Extract all lines that hold "accomplish" from the records below.

> RECORDS SHOWN:
◇ ◇ ◇

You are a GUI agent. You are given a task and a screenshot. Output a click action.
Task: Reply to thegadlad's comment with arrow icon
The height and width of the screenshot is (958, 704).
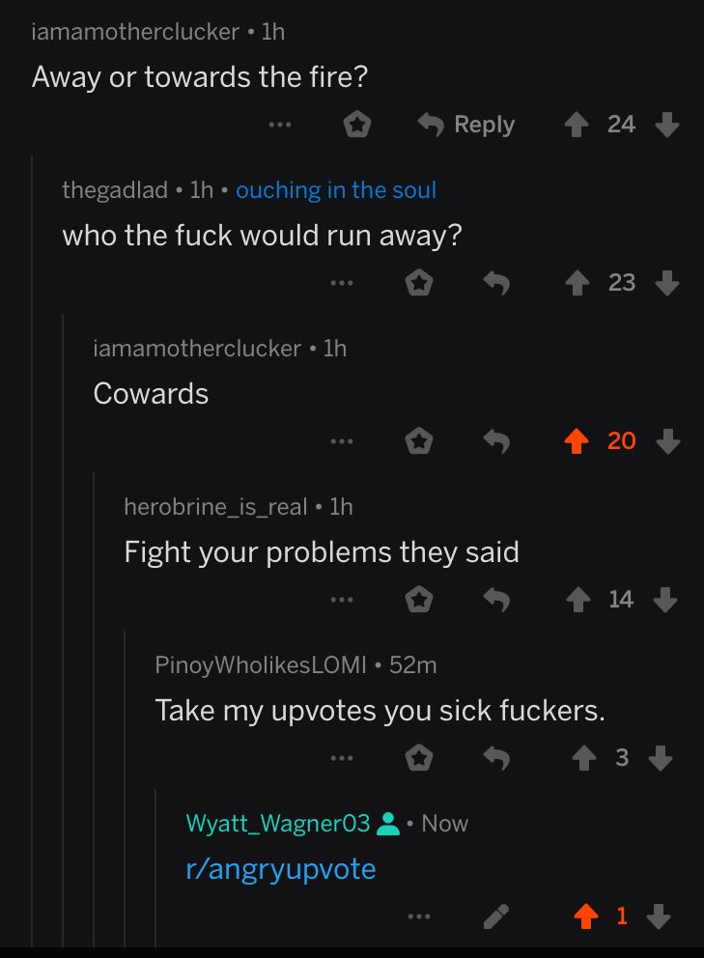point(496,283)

◇ ◇ ◇

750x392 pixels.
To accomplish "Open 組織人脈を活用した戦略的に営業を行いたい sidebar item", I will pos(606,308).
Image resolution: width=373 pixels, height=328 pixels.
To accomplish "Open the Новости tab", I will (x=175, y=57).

◇ ◇ ◇

> WRITTEN RESPONSE:
To accomplish "Open 組織人脈を活用した戦略的に営業を行いたい sidebar item", I will pos(606,308).
To accomplish "Open the Новости tab", I will (x=175, y=57).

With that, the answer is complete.